The apparent deglycase activity of DJ-1 results from the conversion of free methylglyoxal present in fast equilibrium with hemithioacetals and hemiaminals.

Loss-of-function mutations in the gene encoding human protein DJ-1 cause early onset of Parkinson's disease, suggesting that DJ-1 protects dopaminergic neurons. The molecular mechanisms underlying this neuroprotection are unclear; however, DJ-1 has been suggested to be a GSH-independent glyoxalase that detoxifies methylglyoxal (MGO) by converting it into lactate. It has also been suggested that DJ-1 serves as a deglycase that catalyzes hydrolysis of hemithioacetals and hemiaminals formed by reactions of MGO with the thiol and amino groups of proteins.
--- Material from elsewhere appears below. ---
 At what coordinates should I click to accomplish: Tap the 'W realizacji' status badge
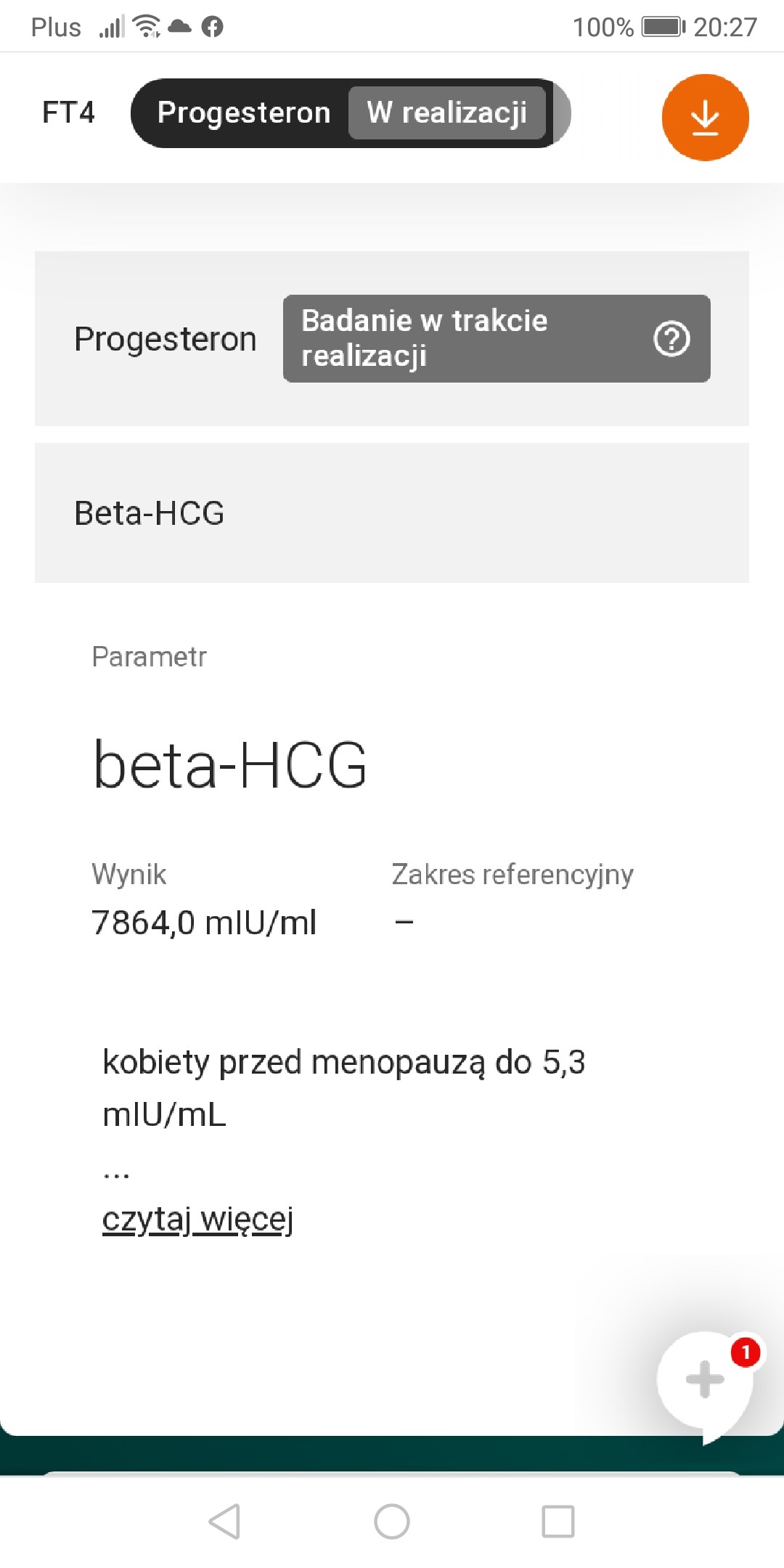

In this report, we demonstrate that the equilibrium constant of reaction of MGO with thiols is ∼500 m-1 at 37 °C and that the half-life of the resulting hemithioacetal is only 12 s. These thermodynamic parameters would dictate that a significant fraction of free MGO will be present in a fast equilibrium with hemithioacetals in solution. We found that removal of free MGO by DJ-1's glyoxalase activity forces immediate spontaneous decomposition of hemithioacetals due to the shift in equilibrium position. This spontaneous decomposition of hemithioacetals could be mistaken for deglycase activity of DJ-1. Furthermore, we demonstrate that higher initial concentrations of hemithioacetals are associated with lower rates of DJ-1-mediated conversion of MGO, ruling out the possibility that hemithioacetals are DJ-1 substrates. Experiments with CRISPR/Cas-generated DJ-1-knockout HEK293 cells revealed that DJ-1 does not protect against acute MGO toxicity or carboxymethylation of lysine residues in cells. Combined, our results suggest that DJ-1 does not possess protein deglycase activity.